■ Source extract ■
________________________________________

I do not have a problem with TV money per se. What I am not in favour of is when it is used in conjunction with vanity projects such as Rushden & Diamonds and Fleetwood to locate clubs in areas where in reality there are few natural fans at the detriment of areas where there are huge natural fan bases. Bournemouth is an example of that currently whereby millions of Russian money has been pumped in to a 10,000 capacity set up. Great for the few in Bournemouth who can get tickets but if this is the way forward maybe the authority should look for area bids with modern stadium facilities so that for example this money is used to set up a Sheffield or Birmingham franchise with Southampton being used as the South Coast franchise site. Might prevent another Gretna fiasco whereby other clubs including Morton actually suffered because of Gretnas presence.

________________________________________

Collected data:
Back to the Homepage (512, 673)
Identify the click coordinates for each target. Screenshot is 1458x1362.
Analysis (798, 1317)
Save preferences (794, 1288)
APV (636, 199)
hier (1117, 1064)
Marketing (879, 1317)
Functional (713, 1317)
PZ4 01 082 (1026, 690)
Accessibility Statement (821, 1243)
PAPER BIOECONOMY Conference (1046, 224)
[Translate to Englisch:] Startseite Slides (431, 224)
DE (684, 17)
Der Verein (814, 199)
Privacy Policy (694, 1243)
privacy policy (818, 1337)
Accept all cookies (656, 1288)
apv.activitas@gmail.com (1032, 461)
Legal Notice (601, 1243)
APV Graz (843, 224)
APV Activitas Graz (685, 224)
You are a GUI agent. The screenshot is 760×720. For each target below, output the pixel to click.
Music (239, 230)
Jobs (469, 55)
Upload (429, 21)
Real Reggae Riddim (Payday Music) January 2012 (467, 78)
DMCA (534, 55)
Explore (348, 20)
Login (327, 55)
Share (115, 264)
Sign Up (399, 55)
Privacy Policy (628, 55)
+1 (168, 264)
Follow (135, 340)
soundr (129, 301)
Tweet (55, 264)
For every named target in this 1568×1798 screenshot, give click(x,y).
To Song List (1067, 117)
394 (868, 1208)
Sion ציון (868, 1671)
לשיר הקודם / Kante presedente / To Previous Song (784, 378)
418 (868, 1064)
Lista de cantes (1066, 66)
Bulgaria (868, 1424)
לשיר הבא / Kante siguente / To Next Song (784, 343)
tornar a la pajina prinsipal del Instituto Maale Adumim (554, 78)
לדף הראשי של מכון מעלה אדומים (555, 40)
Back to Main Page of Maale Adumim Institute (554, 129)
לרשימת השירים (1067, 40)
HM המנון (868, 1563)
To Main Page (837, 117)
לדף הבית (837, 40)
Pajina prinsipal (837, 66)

________________________________________

■ Written problem A ■
Which cities does the comment on TV money propose as sites for franchises?
■ Written problem B ■
Recast the stretch of the records from the line containing "Share (115, 264)" through the end of the records as a JSON list of strings, one string per line, leaving out blank lines.

■ Problem solution A ■
Sheffield, Birmingham, Southampton

■ Problem solution B ■
[
  "Share (115, 264)",
  "Sign Up (399, 55)",
  "Privacy Policy (628, 55)",
  "+1 (168, 264)",
  "Follow (135, 340)",
  "soundr (129, 301)",
  "Tweet (55, 264)",
  "For every named target in this 1568×1798 screenshot, give click(x,y).",
  "To Song List (1067, 117)",
  "394 (868, 1208)",
  "Sion ציון (868, 1671)",
  "לשיר הקודם / Kante presedente / To Previous Song (784, 378)",
  "418 (868, 1064)",
  "Lista de cantes (1066, 66)",
  "Bulgaria (868, 1424)",
  "לשיר הבא / Kante siguente / To Next Song (784, 343)",
  "tornar a la pajina prinsipal del Instituto Maale Adumim (554, 78)",
  "לדף הראשי של מכון מעלה אדומים (555, 40)",
  "Back to Main Page of Maale Adumim Institute (554, 129)",
  "לרשימת השירים (1067, 40)",
  "HM המנון (868, 1563)",
  "To Main Page (837, 117)",
  "לדף הבית (837, 40)",
  "Pajina prinsipal (837, 66)"
]